At the time of the October Revolution of 1917, Petipa was sixty years old. The revolution took everything away from her: she lost both her house and her pension and was left with nothing, not even money for food. She pleaded to the Soviet government for assistance but received no help. The only help came from the fellow actors, who, however, were unable to sustain her permanently. Her second plea to the government for a pension was rejected as well. In 1928, she moved to Paris, where she lived in poor conditions. Petipa died in 1930 and was buried near Paris. The money paid for the funeral was only enough for five years, after which she was reburied in a common grave.

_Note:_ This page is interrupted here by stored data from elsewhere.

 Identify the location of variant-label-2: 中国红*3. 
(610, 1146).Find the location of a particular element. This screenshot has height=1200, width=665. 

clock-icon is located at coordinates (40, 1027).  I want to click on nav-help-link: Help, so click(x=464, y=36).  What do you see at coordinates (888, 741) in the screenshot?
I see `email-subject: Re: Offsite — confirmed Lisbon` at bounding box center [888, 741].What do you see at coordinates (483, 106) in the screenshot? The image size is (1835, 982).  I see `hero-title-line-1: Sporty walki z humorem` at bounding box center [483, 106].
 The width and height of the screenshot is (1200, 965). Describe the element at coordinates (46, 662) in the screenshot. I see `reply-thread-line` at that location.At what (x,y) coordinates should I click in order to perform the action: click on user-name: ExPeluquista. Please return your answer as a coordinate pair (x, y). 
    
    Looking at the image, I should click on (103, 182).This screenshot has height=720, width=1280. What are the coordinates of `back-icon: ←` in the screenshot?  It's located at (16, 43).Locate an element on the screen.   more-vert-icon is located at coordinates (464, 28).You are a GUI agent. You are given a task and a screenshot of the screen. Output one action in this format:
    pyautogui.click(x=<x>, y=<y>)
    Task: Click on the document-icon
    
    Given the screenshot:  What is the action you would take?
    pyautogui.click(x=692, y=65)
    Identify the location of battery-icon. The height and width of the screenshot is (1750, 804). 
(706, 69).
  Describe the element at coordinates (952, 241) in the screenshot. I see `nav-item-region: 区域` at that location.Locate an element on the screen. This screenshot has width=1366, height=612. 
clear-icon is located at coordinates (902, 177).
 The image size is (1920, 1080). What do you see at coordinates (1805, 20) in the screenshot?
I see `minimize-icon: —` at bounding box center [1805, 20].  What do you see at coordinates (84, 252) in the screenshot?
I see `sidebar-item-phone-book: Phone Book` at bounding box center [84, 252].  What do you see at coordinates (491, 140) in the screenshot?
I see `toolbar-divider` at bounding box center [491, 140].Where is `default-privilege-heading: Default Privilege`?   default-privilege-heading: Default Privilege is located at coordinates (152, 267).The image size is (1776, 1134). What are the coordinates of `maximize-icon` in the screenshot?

According to the Soviet sources, Petipa led Legat to commit suicide and then married a businessman in 1910, getting ten million francs as a result. Nevertheless, the Directorate of the Academic Theaters petitioned to grant Petipa a pension in 1924. According to the same sources, Petipa emigrated to Paris in 1926 where she had two strokes and died of impulsive insanity.